Renovating Watts and Strogatz Random Graph Generation by a Sequential Approach

Abstract

Numerous data intensive applications call for generating gigantic random graphs. The Watts-Strogatz model is well noted as a fundamental, versatile yet simple random graph model. The Watts-Strogatz model simulates the “small world” phenomenon in real-world graphs that includes short average path lengths and high clustering. However, the existing algorithms for the Watts-Strogatz model are not scalable. This study proposes a sequential algorithm termed ZWS that generates exact Watts-Strogatz graphs with fewer iterations than the state-of-the-art Watts-Strogatz algorithm and therefore faster.

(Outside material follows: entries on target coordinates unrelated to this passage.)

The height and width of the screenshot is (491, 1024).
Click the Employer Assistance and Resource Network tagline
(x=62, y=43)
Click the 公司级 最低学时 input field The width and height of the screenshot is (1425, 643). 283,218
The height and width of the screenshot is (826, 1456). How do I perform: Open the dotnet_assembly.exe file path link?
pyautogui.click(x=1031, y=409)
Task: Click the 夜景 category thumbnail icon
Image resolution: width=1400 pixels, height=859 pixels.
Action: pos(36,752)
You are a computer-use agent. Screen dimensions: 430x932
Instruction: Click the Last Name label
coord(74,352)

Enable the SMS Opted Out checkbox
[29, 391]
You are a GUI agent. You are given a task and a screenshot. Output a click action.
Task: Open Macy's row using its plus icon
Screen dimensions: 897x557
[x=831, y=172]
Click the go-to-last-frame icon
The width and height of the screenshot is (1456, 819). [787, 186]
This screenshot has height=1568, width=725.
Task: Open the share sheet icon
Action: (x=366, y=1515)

Given the so-called edge rewiring probability p (0 ≤ p≤ 1 ) of the Watts-Strogatz model and m neighbouring nodes of v nodes, ZWS needs p× m× v random decisions while the state-of-the-art Watts-Strogatz algorithm needs m× v, such that for large graphs with small probability, ZWS is able to generate Watts-Strogatz graphs with substantially less iterations. However, the less iterations in ZWS requires complex computation which avoids ZWS to achieve its full practical speedup. Therefore, we further improve our solution as PreZWS that enhances ZWS algorithm through pre-computation techniques to substantially speedup the overall generation process practically. Extensive experiments show the efficiency and effectiveness of the proposed scheme, e.g., PreZWS yields average speedup of 2 times over the state-of-the-art algorithm on a single machine.